The problem is that modern banks have forgotten the basic reason for their existence as a cooperative pool of money, fairly distributed and we have lost any semblance of confidence in them because the mutual nature of the exchange has been entirely lost.
Move your money
Frustrated by the fact that Congress isn’t fixing things, publisher Ariana Huffington came up with an ingenious solution. Recently, she created a movement called Move Your Money, which urges Americans to move their money out of the large banks and into the local community banks. The idea is that if enough people move their money out of JP Morgan, Chase, Citibank, Bank of America, Wells Fargo, Goldman Sachs or Morgan Stanley, we will send a huge message to Wall Street and to the White House that we can no longer tolerate a bank that ignores the public interest. The Move Your Money website (www.moveyourmoney.org) lists all the smaller neighborhood banks that exist in your local area.

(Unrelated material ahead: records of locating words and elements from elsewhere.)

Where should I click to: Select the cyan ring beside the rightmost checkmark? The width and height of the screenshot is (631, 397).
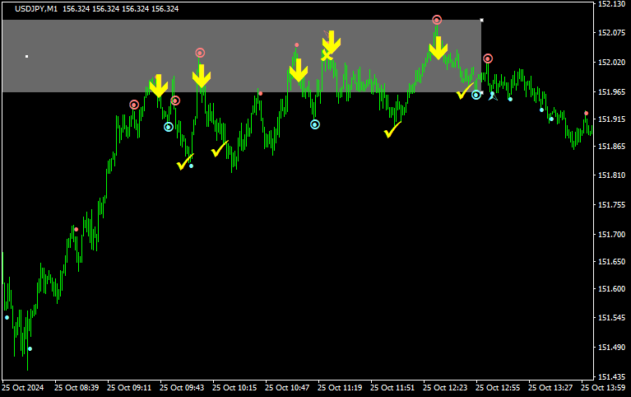[x=476, y=95]
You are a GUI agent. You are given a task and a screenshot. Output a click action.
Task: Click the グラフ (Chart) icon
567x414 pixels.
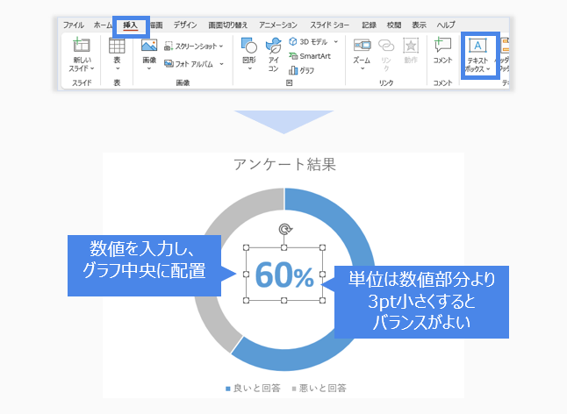click(301, 69)
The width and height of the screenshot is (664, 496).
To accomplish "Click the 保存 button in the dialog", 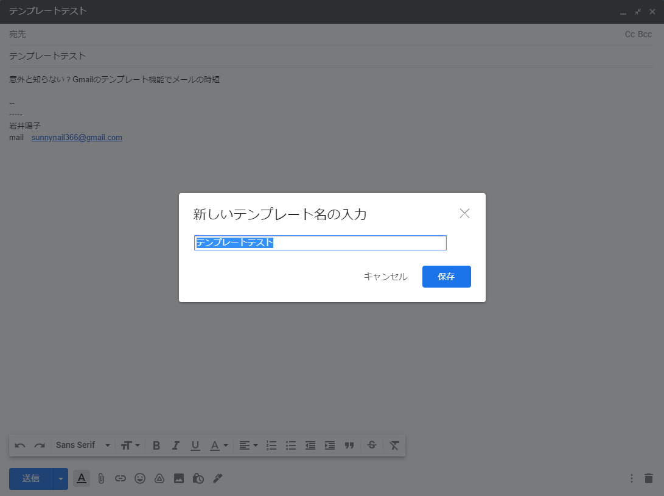I will [x=446, y=277].
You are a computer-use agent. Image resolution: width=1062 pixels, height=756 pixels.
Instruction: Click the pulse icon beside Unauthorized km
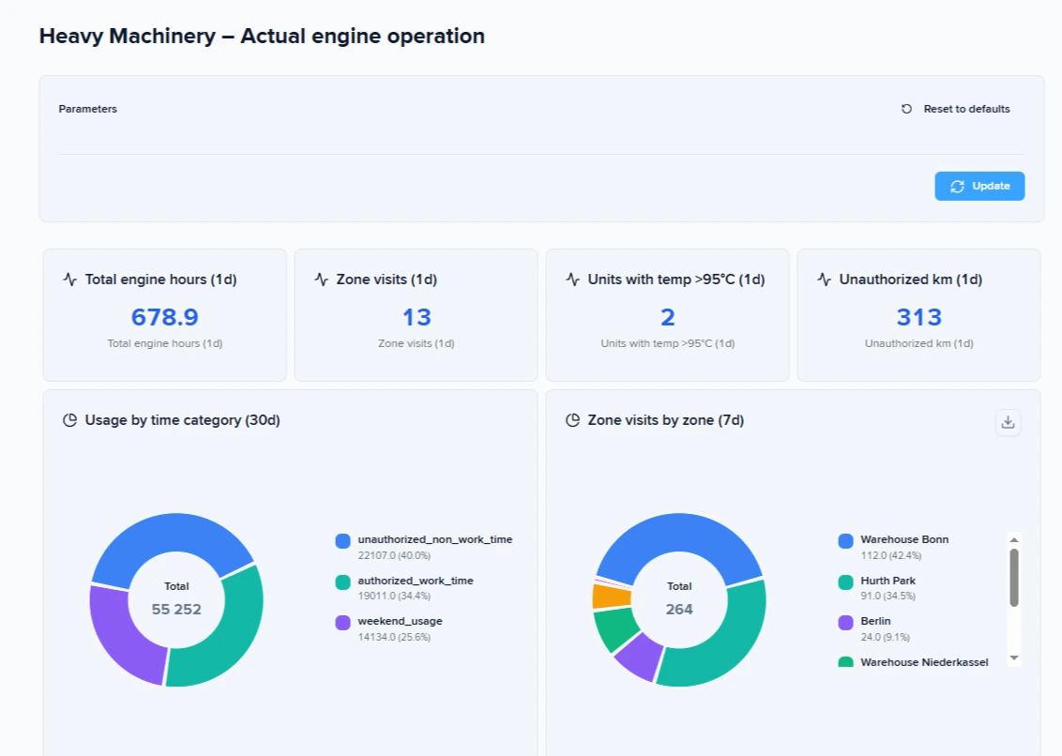coord(824,280)
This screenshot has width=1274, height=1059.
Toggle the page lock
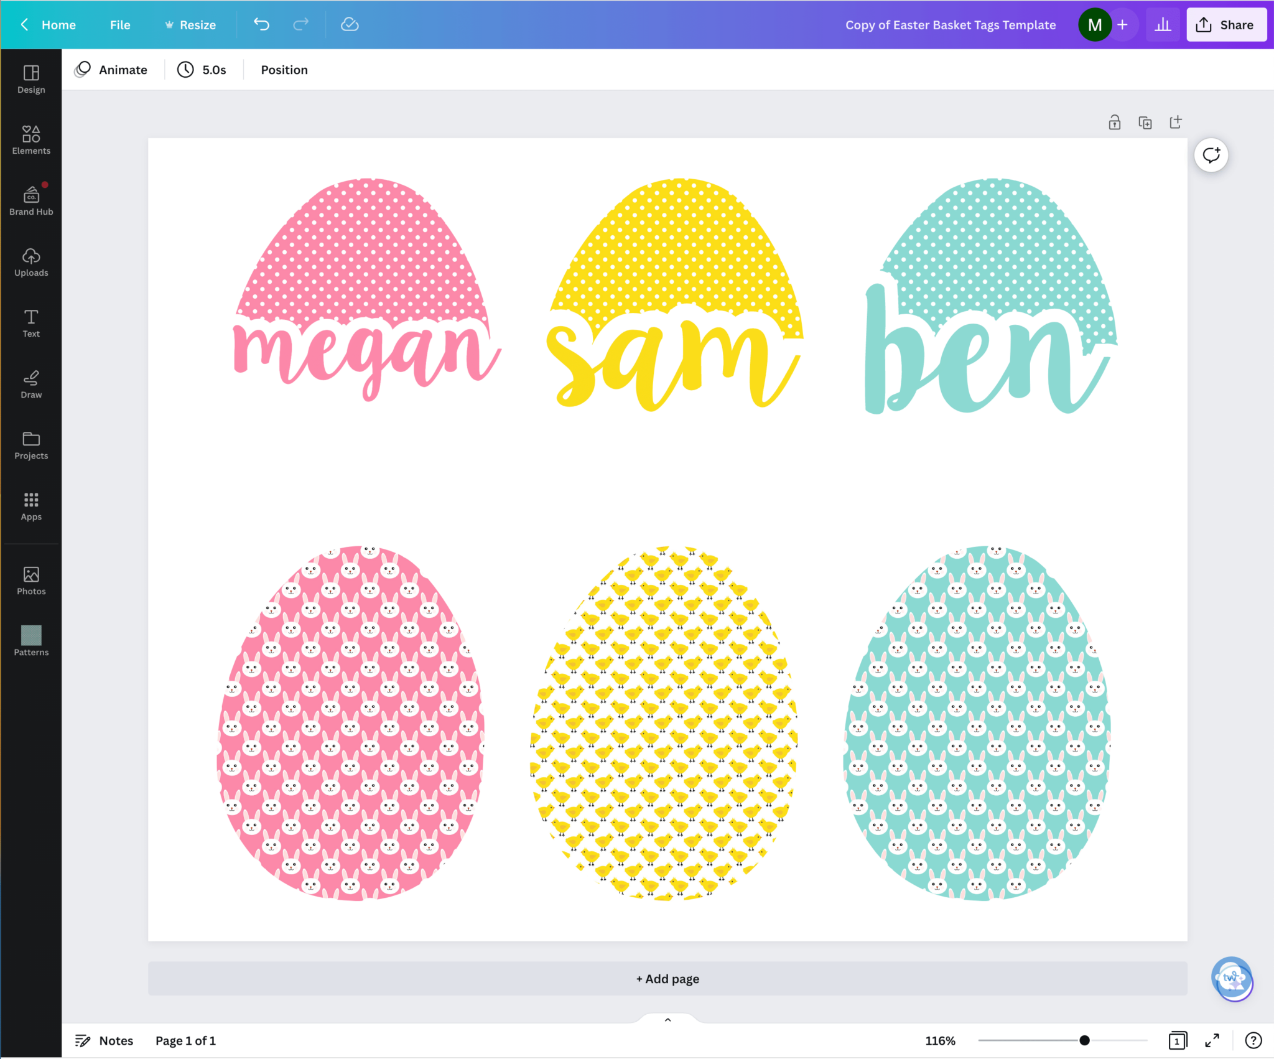pyautogui.click(x=1114, y=123)
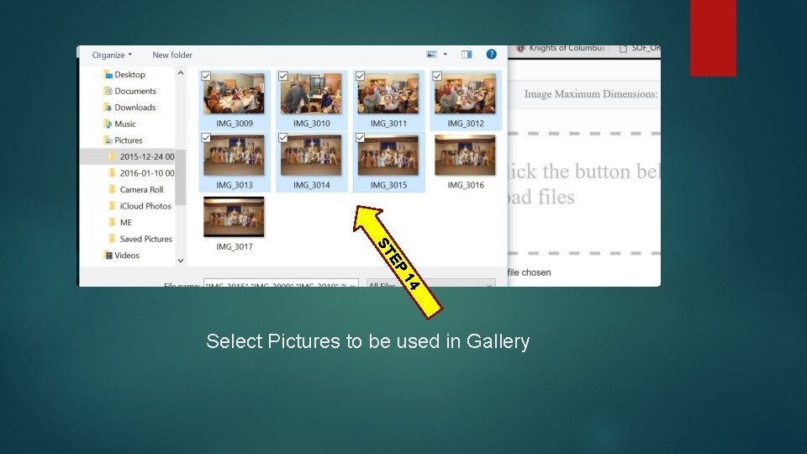Expand the Organize dropdown menu

[112, 55]
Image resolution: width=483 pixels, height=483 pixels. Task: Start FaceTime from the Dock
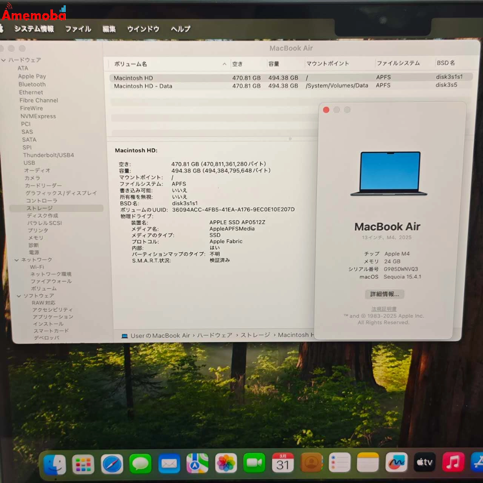point(254,463)
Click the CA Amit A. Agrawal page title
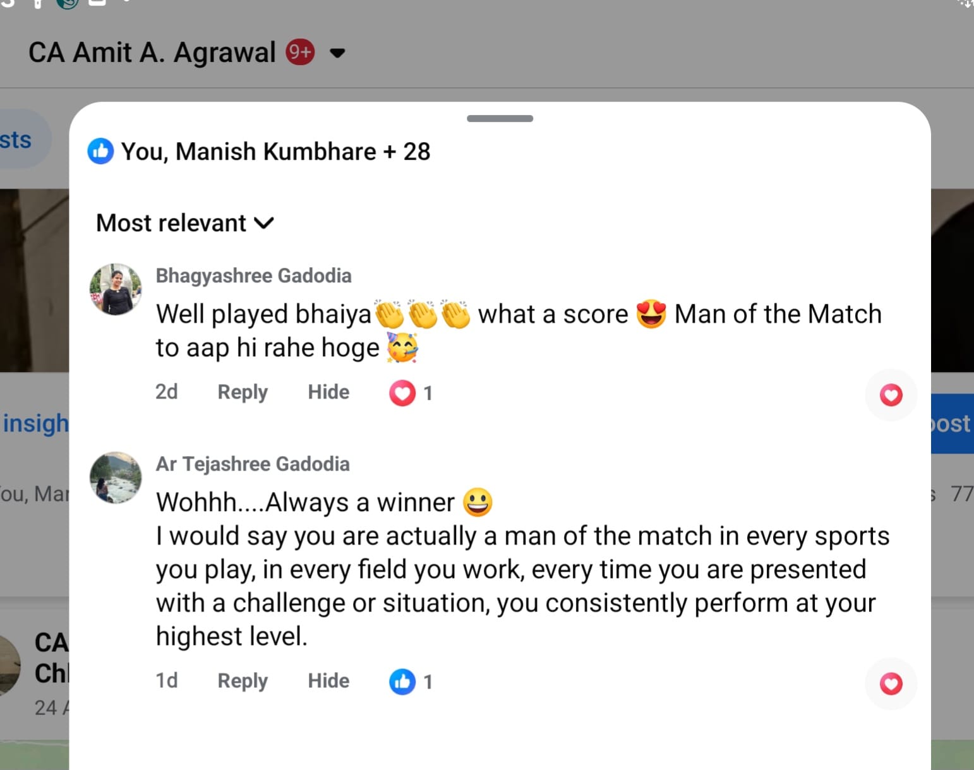Screen dimensions: 974x770 (x=152, y=52)
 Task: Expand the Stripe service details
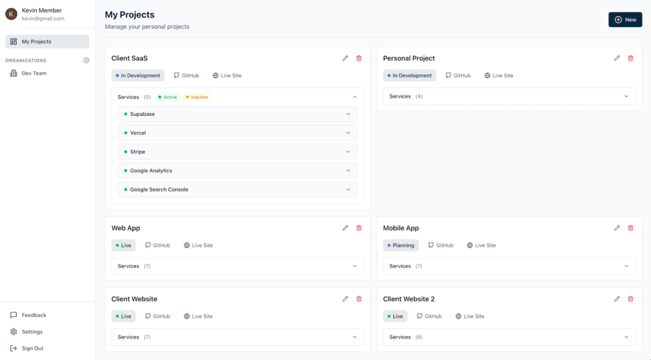pyautogui.click(x=348, y=152)
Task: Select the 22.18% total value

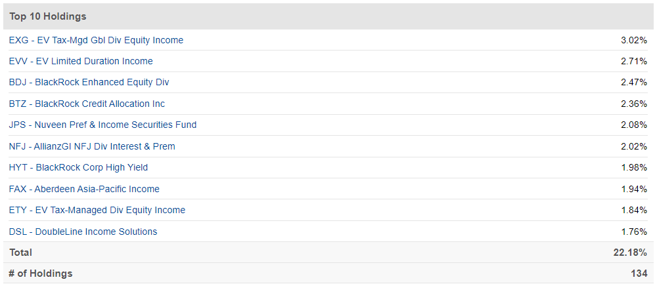Action: [630, 253]
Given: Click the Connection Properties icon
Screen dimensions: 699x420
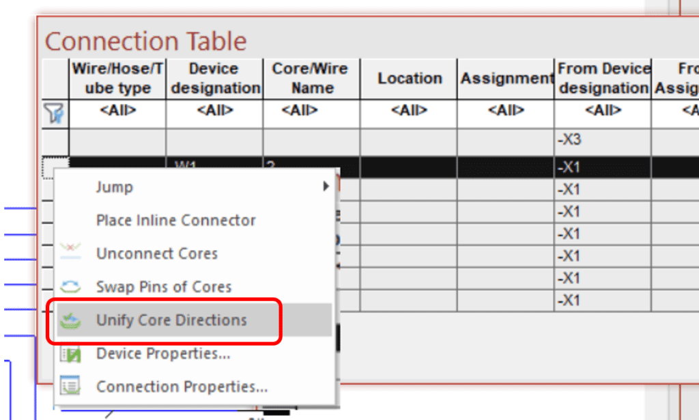Looking at the screenshot, I should click(72, 386).
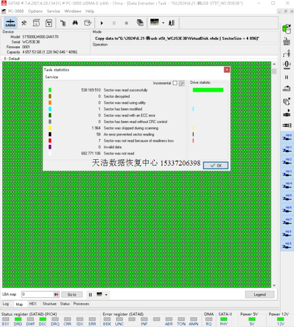Screen dimensions: 294x327
Task: Click the RESET drive icon in right sidebar
Action: point(287,41)
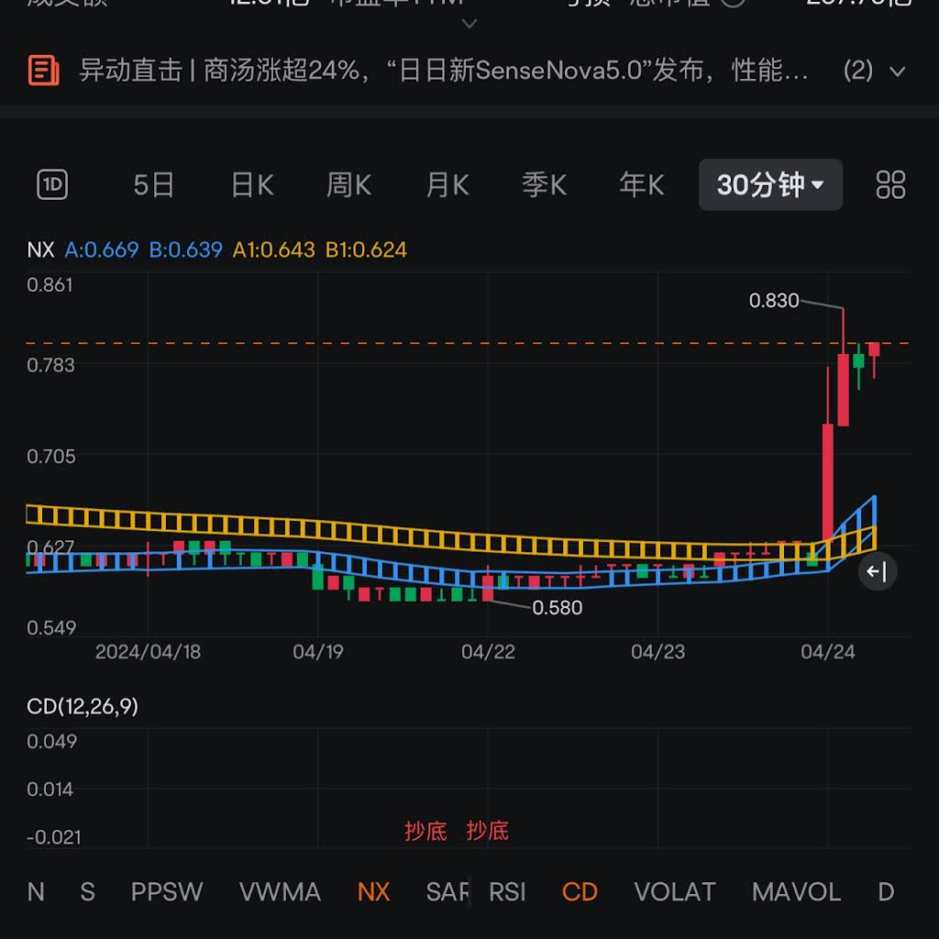The width and height of the screenshot is (939, 939).
Task: Turn on the MAVOL indicator
Action: [796, 891]
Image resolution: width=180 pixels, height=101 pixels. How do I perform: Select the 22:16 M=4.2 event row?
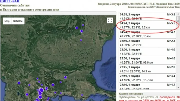pos(148,86)
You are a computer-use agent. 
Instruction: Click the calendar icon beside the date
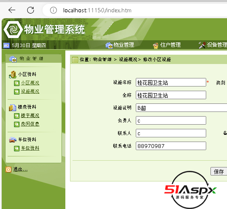point(6,45)
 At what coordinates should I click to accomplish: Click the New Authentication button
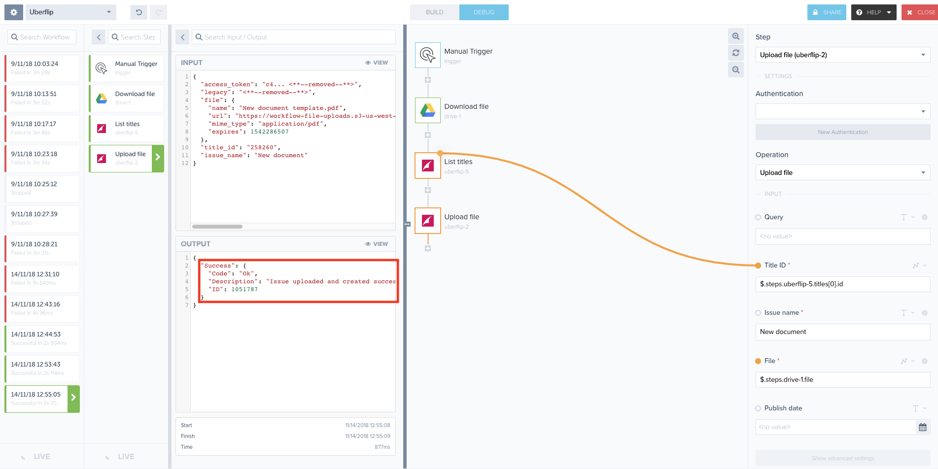pyautogui.click(x=842, y=132)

In the UK, Richard Branson and Virgin have announced their intention of setting up an alternative bank. So one of the first of the uncomplicated things we can do is move our money to smaller, less greedy banks.
Benefit of tit for tat
I was fascinated recently to see an experiment set up by the University of Leicester’s psychology department. They programmed two computers to be selfish and to engage in performing certain well-worn tasks, with no real benefit to working together.
Nevertheless, after a while, the scientists found that the computer programs began taking turns in perfect coordination. After initial uncoordinated interactions, as soon as the pair begin to coordinate efforts by chance, they began a duet of tit for tat.
Before long, they begin taking turns, and in perfect synch. The programs had worked out that by getting into coordinated turn-taking, they were both better off.
"This locks them into mutually beneficial coordinated turn-taking indefinitely," said the scientists.
Using evolutionary game theory and simulations, Professor Andrew Colman and Dr. Browning found that a similar variation of 'tit for tat' after their computer simulations evolved in at least two genetically different types.
From their work, they believe they've discovered that all living things have evolved to work better when they work together and take turns fairly.
Banks have become like the machines in the Matrix — a pointless, destructive law unto themselves. Nevertheless, they might learn something important from a couple of dumb computers.